82. The MRI taken in March did not show any deterioration of Mr T’s condition and showed the osteomyelitis had improved. The surgeon reviewed Mr T on 22 March and reviewed the MRI scan. While this did not show concern with the osteomyelitis, the surgeon thought there may be an underlying infection. The surgeon prescribed Mr T a course of antibiotics and decided he was not fit for surgery that day. He scheduled surgery for 27 March, and this proceeded without issue.
83. The Trust’s Patient Access (Waiting List/ Waiting Times) Policy says if medical reasons cause the cancellation of an operation, there should be arrangements for the patient to receive further treatment. Clinicians should then re-review the patient to decide if treatment should go ahead. If it is decided to go ahead with the operation, this should be arranged as soon as possible, and within 28 days of the cancellation. In Mr T’s case, the operation went ahead five days after cancellation on 22 March. We consider this was an appropriate timeframe because it allowed Mr T to complete a course of antibiotics to make sure he was fit for surgery.
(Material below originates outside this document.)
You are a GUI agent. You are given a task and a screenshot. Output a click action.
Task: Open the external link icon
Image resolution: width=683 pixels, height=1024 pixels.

84. We consider there is appropriate clinical justification for why a decision was not made to operate on Mr T’s toe until December 2018. The surgeon appropriately reviewed Mr T during this time and monitored his condition. When there was evidence of osteomyelitis, the surgeon discussed this with colleagues and agreed a new treatment plan with Mr T. We are sorry Mr T felt there were delays in treatment and understand this was a distressing experience for him. We consider there was six-week delay in arranging a surgical pre-assessment, but we have not seen concern in the remaining areas of care.